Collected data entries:
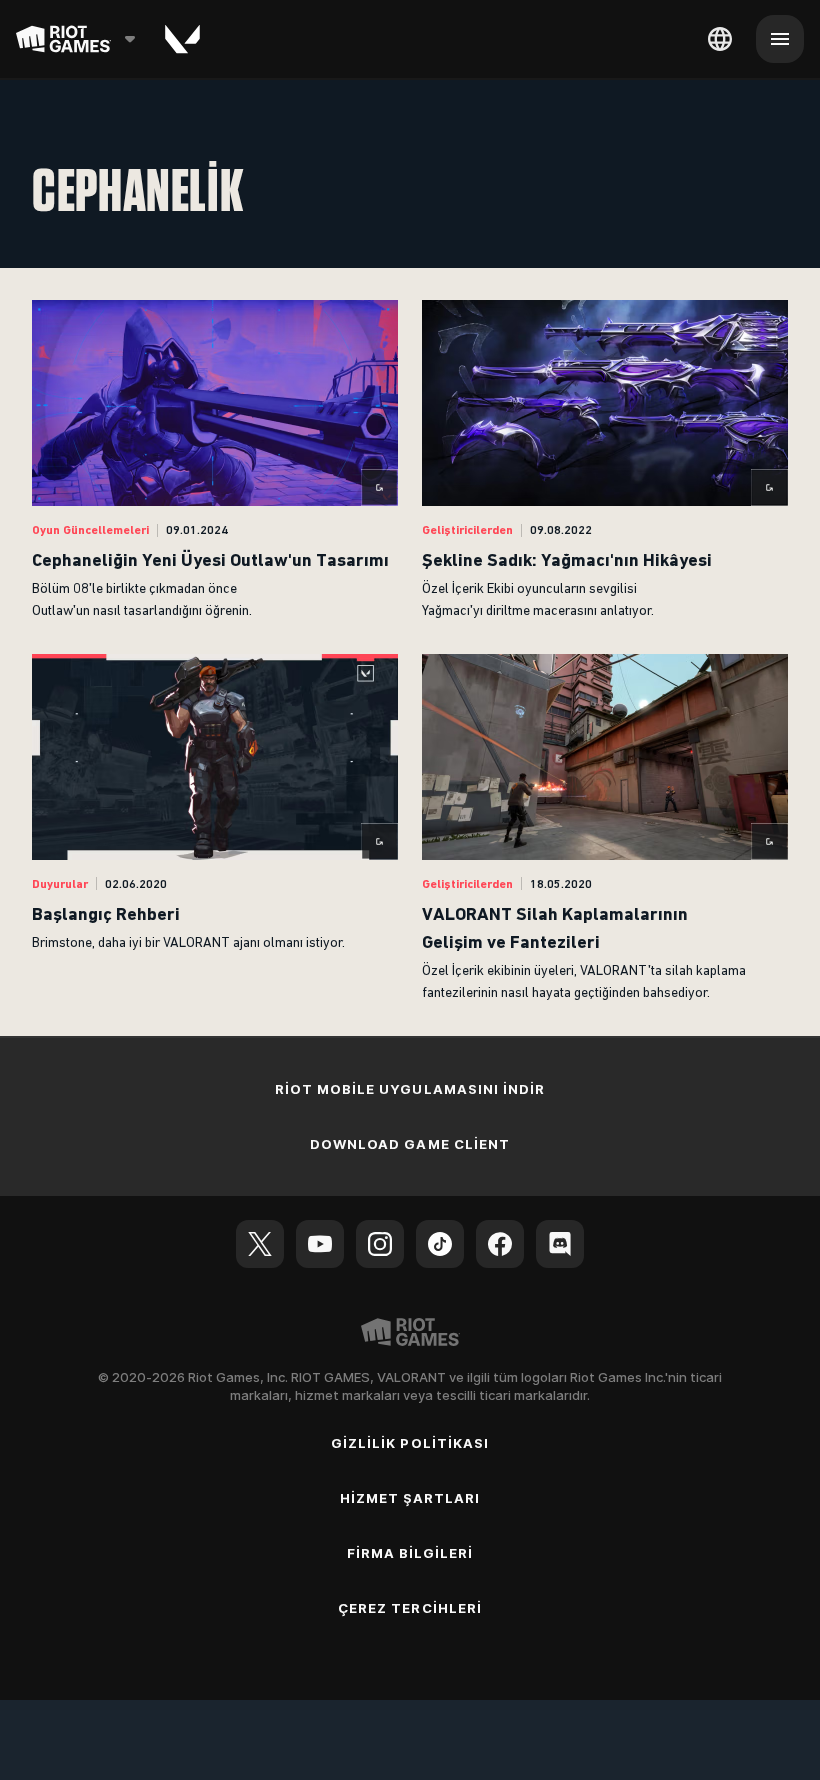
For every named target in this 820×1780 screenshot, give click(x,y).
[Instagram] (380, 1244)
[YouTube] (320, 1244)
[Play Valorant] (182, 39)
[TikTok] (440, 1244)
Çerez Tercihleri (410, 1608)
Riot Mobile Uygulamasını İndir (410, 1089)
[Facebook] (500, 1244)
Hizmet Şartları (410, 1498)
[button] (215, 461)
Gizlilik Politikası (410, 1443)
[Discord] (560, 1244)
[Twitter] (260, 1244)
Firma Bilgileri (410, 1553)
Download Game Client (410, 1144)
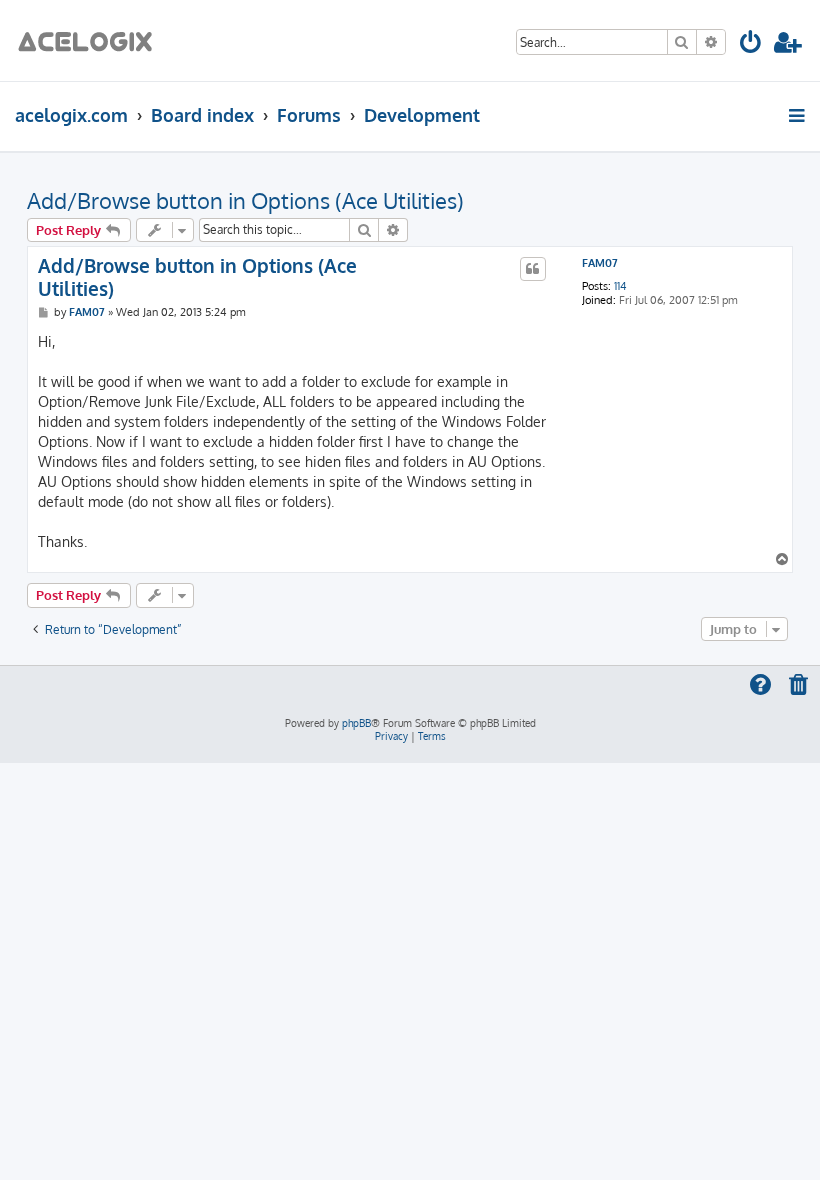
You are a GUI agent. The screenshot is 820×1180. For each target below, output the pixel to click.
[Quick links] (798, 115)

◆ Exercise aim
Give back all the records as they stand, but with no pictures in the copy.

◆ Response to the exercise
For every named target in this 820×1780 screenshot, give click(x,y).
[Instagram] (380, 1244)
[YouTube] (320, 1244)
[Play Valorant] (182, 39)
[TikTok] (440, 1244)
Çerez Tercihleri (410, 1608)
Riot Mobile Uygulamasını İndir (410, 1089)
[Facebook] (500, 1244)
Hizmet Şartları (410, 1498)
[button] (215, 461)
Gizlilik Politikası (410, 1443)
[Discord] (560, 1244)
[Twitter] (260, 1244)
Firma Bilgileri (410, 1553)
Download Game Client (410, 1144)
You are a GUI agent. The screenshot is 820×1180. For each target below, output the pixel to click.
[Quick links] (798, 115)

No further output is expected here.